### WORK TO COMPLETE
Find each line below that contains the word "height" and copy those lines. Case matters.

★ ★ ★ ★

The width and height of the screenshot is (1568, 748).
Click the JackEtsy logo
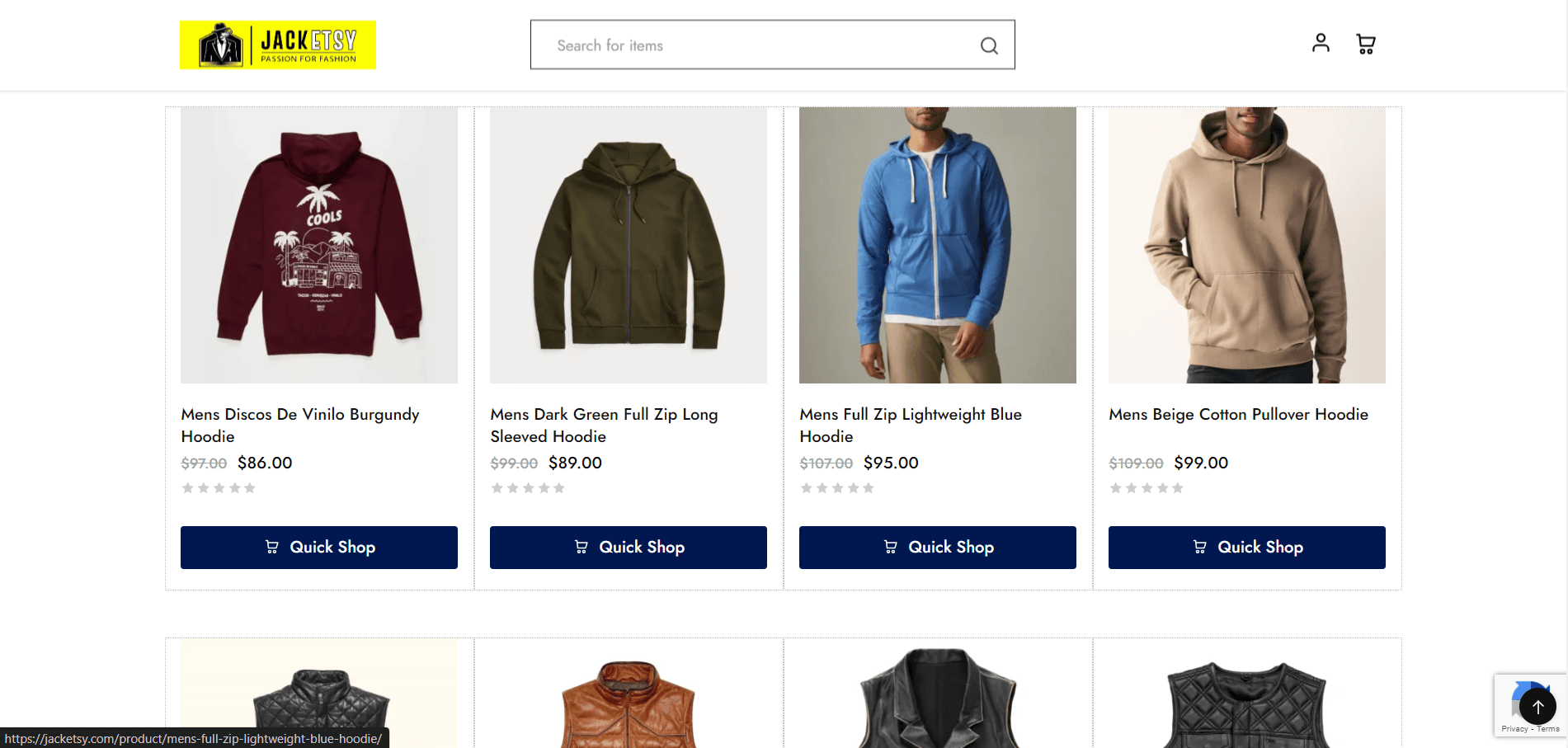[278, 45]
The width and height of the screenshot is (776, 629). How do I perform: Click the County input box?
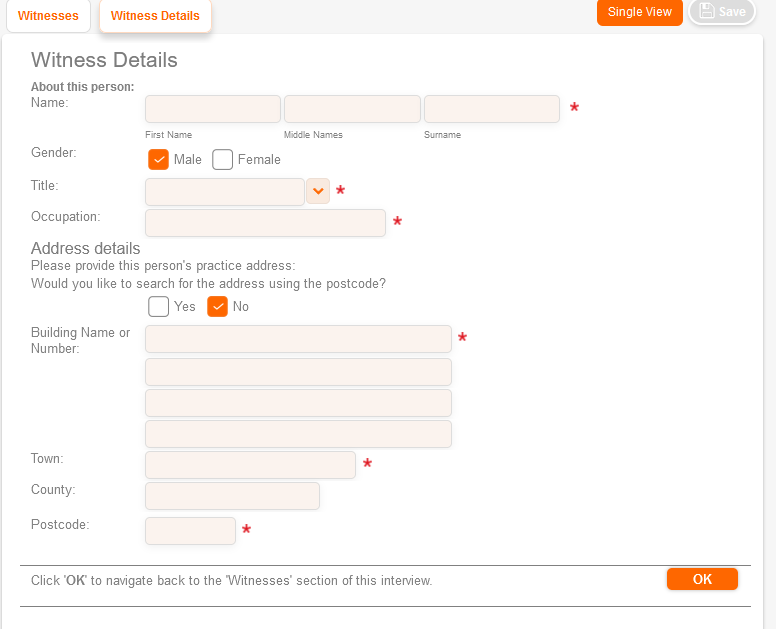pos(232,496)
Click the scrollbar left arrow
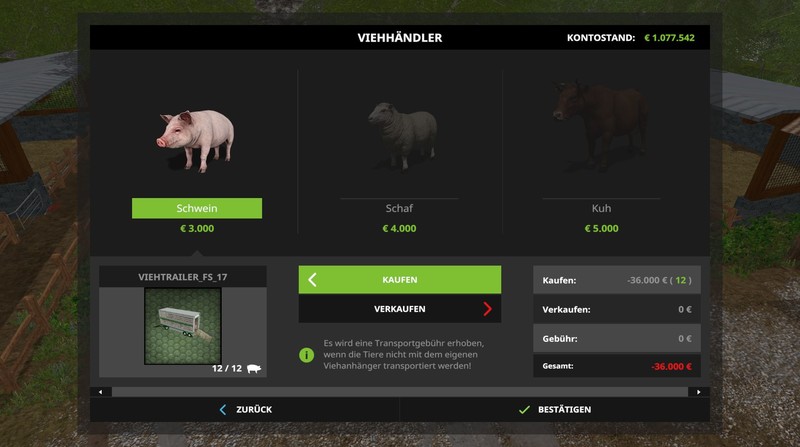 pyautogui.click(x=101, y=392)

★ ★ ★ ★

### THE OUTPUT
The width and height of the screenshot is (1568, 748).
The width and height of the screenshot is (776, 629). How do I perform: Click the County input box?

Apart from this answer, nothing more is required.